ESG concept of environmental, social and governance.

ESG investing has increasingly come into vogue in recent years. According to Bloomberg Intelligence’s (BI) latest ESG 2021 Midyear Outlook report, environmental, social and corporate governance (ESG) assets are on track to exceed $50trn by 2025, representing more than a third of the projected $140.5trn in total global assets under management.

Furthermore, the Global Sustainable Investment Association has said that ESG assets surpassed $35trn in 2020 up from $30.6trn in 2018 and $22.8trn in 2016.

It’s clearly then an area of large growth.

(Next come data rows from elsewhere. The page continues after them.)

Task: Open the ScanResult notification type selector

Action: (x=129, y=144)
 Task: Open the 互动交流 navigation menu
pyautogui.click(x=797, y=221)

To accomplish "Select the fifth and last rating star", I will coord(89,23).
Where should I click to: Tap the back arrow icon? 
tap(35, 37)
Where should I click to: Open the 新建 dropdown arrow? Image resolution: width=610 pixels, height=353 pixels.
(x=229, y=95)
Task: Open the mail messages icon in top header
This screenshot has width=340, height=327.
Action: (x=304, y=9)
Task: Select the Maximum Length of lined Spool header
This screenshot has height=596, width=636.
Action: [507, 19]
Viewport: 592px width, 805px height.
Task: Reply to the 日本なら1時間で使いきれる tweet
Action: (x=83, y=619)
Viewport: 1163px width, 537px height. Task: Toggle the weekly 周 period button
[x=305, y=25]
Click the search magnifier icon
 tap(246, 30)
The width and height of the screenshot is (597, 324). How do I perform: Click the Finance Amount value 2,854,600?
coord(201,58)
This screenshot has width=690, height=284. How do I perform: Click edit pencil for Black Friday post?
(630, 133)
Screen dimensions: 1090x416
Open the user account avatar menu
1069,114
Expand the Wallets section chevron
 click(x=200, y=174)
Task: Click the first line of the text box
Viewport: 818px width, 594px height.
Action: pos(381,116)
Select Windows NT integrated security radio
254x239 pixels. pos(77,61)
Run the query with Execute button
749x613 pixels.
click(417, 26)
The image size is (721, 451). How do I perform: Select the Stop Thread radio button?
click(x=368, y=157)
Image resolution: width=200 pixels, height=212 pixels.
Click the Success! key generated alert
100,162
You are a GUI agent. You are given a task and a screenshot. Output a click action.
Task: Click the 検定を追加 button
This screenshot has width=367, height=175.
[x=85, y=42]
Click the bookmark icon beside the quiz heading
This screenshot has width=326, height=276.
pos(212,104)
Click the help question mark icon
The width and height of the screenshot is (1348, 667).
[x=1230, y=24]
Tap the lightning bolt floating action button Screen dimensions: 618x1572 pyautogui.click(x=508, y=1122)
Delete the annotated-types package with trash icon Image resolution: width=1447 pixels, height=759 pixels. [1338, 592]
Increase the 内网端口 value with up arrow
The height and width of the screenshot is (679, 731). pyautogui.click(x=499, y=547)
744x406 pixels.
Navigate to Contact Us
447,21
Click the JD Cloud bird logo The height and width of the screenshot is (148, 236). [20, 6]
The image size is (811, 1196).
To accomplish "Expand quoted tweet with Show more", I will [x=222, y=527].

It’s attracting a lot of institutional money as well as attracting investment from private investors.

However, is ESG investing worthwhile when it comes to deciding what to invest in?

Can ESG investing find the next big winners?

One of the reasons I’ll be generally avoiding picking shares based on ESG considerations is that a) it’s hard to define what constitutes a good ESG share and b) as a private investor I want to invest in the very best companies I can. I’m not at all convinced that ESG investing with its exclusions of certain companies based on environmental, social or corporate governance grounds can possibly help me do that.

It potentially excludes future big winners in place of companies deemed to be ESG friendly today.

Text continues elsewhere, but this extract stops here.